• [Passage given]

The final data validation is an important step and each file released in the project is expected to validate as conforming to the basic requirements on the data and format. For this purpose, there is a validation script in the tools repository.
$ git clone git@github.com:UniversalDependencies/tools.git
$ cd tools
$ python validate.py -h
In general, you validate the data like so:
python validate.py --lang=xx [file.conllu]
for example for Finnish:
$ python validate.py --lang=fi ../UD_Finnish/fi-ud-dev.conllu
*** PASSED ***
Among other items, the script also validates the language-specific set
of tags and relations and therefore it needs to know about these. The
language-specific lists are stored in data/deprel.xx
(language-specific relations) and data/feat_val.xx
(language-specific features). In addition data/*.ud
stores the UD
taglists. Before you can validate data for a given language, you need to
produce and commit the necessary tag lists. You can make the initial lists
like so:
$ python conllu-stats.py --deprels=langspec path_to_your_data/*.conllu > data/deprel.xx
$ python conllu-stats.py --catvals=langspec path_to_your_data/*.conllu > data/feat_val.xx
This will gather the language-specific lists in descending order by their frequency. It is important to check the resulting files for correctness, because otherwise the validation would of course be a no-op. Once you have checked the lists manually, you can add them to the repository:
$ git add data/deprel.xx data/feat_val.xx
$ git commit -m "Adding language-specific data for xx."
$ git push
Syntax
For the v1.3
release, we have created an additional number of tests which try to uncover possible logical inconsistencies in the treebank data. Automatic validation runs for this syntax validation are available here. Unlike the data format and repository validation, this validation machinery is not streamlined enough to be distributed for offline use, therefore it is important to regularly push your data to the dev
branch of the repository.
The tests are specified in the file gen_index/stests.yaml
and rely on the query language of the SETS search interface.
Language-specific guidelines
Every treebank should be accompanied by a set of language-specific guidelines at http://universaldependencies.org/. These guidelines should minimally specify the following:
- Tokenization: How was word segmentation performed? Does the treebank include multiword tokens?
- POS tags: What universal POS tags (if any) are not used?
- Features: What universal features are not used? What language-specific features/values have been added?
- Relations: What universal relations are not used? What language-specific subtypes have been added?
There are more detailed guidelines for language-specific documentation. Also see the general guidelines about how to contribute.

• [Stated problem 1] Condense the paragraph of the passage that begins "Among other items, the script also validates" into a short bulleted list that keeps its main facts.
The listing below has no connection to the passage.

• [Data]
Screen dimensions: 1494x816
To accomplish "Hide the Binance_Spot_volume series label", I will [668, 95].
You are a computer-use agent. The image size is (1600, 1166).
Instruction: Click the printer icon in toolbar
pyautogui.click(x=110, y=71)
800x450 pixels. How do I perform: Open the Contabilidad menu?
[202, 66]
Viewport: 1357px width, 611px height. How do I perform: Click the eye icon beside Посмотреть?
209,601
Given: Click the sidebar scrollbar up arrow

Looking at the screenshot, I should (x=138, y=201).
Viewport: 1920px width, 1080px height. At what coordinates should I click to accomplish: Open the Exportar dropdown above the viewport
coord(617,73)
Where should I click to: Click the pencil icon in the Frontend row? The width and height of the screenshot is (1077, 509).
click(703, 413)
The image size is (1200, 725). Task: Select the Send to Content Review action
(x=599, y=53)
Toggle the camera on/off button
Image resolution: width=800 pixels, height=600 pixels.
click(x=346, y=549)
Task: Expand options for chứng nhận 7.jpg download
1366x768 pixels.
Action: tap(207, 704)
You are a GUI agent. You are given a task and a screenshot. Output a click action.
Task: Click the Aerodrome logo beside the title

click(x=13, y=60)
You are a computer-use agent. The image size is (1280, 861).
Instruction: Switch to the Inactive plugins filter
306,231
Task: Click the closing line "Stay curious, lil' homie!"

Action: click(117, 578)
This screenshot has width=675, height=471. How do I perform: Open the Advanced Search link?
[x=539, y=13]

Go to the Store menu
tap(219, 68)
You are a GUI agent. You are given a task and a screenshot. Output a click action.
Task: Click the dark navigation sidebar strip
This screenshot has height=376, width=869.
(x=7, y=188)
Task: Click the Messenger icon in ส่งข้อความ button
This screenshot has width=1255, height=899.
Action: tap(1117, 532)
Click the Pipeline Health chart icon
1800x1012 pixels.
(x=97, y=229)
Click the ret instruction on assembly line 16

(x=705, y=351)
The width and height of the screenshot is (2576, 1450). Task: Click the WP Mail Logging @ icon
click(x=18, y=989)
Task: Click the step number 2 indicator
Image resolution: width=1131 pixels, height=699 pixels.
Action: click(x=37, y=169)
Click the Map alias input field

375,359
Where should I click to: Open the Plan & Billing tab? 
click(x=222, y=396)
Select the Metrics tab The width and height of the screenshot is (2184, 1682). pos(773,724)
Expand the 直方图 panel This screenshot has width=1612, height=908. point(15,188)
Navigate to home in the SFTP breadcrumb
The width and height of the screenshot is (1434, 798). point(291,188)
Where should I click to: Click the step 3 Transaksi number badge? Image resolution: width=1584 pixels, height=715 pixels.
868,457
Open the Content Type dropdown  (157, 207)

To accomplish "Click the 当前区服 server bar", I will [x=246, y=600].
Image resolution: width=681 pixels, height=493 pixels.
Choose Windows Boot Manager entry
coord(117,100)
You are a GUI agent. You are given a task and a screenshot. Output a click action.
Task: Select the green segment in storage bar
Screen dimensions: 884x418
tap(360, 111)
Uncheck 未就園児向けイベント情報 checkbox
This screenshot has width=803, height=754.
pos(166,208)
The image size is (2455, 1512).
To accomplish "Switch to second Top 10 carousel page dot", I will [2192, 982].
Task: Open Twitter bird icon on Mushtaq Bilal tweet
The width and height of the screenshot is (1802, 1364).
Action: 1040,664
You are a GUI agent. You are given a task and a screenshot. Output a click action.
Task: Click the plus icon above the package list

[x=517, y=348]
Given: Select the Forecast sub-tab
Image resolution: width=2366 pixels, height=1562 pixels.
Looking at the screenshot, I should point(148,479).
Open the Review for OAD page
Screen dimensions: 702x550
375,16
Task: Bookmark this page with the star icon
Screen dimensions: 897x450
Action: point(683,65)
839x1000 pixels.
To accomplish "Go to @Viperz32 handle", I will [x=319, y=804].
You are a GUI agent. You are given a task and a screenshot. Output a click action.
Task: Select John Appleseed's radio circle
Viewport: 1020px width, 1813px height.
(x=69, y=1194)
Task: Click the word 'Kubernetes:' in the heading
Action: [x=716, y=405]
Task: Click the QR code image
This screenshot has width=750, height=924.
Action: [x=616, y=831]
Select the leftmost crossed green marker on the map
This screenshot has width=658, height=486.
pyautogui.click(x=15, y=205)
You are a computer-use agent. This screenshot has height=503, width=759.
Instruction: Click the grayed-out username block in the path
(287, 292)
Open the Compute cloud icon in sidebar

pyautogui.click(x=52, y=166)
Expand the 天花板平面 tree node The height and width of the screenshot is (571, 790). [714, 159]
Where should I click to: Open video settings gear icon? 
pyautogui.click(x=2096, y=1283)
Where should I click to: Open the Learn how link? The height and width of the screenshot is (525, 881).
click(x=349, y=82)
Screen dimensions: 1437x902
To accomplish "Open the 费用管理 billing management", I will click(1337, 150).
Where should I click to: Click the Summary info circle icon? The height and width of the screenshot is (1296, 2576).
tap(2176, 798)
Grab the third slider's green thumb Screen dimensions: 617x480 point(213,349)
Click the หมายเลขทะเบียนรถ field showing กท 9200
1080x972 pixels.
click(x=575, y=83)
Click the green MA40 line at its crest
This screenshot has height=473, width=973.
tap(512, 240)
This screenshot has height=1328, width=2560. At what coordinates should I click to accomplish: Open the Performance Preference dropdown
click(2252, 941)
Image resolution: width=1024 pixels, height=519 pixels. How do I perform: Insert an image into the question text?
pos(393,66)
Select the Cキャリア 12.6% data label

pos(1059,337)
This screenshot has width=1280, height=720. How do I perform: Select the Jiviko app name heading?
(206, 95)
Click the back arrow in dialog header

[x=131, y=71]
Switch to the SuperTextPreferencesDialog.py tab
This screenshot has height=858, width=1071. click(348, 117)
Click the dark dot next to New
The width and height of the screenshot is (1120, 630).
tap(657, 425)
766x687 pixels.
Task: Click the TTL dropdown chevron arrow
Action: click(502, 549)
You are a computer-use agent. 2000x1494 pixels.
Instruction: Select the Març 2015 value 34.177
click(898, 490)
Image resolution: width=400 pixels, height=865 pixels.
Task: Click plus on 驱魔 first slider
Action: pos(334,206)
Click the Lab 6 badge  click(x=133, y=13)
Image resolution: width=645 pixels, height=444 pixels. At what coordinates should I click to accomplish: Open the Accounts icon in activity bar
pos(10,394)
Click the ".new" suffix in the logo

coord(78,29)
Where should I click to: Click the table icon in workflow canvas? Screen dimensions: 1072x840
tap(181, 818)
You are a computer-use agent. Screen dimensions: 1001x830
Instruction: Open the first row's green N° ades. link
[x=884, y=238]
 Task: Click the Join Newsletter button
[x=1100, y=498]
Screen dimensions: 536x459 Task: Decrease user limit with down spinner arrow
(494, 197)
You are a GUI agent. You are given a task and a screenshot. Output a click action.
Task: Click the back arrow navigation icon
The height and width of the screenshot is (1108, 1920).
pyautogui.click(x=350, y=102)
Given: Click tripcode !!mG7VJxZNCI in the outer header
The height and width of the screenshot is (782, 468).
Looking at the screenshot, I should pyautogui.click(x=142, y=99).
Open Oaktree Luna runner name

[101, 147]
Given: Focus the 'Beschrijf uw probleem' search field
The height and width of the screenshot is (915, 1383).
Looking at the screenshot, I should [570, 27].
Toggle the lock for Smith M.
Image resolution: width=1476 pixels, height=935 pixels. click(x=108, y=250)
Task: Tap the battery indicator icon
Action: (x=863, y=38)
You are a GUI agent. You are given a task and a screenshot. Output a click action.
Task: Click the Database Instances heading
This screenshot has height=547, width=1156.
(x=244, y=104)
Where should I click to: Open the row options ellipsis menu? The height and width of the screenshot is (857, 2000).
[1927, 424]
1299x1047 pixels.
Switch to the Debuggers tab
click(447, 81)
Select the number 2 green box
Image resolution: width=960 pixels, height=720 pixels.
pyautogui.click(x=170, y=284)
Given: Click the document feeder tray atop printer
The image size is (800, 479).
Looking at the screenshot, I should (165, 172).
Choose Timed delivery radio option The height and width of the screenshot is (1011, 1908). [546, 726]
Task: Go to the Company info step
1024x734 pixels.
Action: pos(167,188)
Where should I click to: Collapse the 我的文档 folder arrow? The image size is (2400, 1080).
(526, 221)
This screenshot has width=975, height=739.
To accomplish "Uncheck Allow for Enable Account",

• [Stated problem 2] From the listing, reproduce without changes the part that opens with the line containing "Click the Lab" and closes with the line containing "coord(78,29)".

• [Expected answer 1]
- The script also validates each language's own set of tags and relations, so it needs lists of them.
- Language-specific relations are kept in data/deprel.xx, and language-specific features in data/feat_val.xx.
- The UD taglists are kept in data/*.ud.
- Before data for a language can be validated, these tag lists must be produced and committed. The initial lists can be generated with the commands that follow the paragraph.

• [Expected answer 2]
Click the Lab 6 badge  click(x=133, y=13)
Image resolution: width=645 pixels, height=444 pixels. At what coordinates should I click to accomplish: Open the Accounts icon in activity bar
pos(10,394)
Click the ".new" suffix in the logo

coord(78,29)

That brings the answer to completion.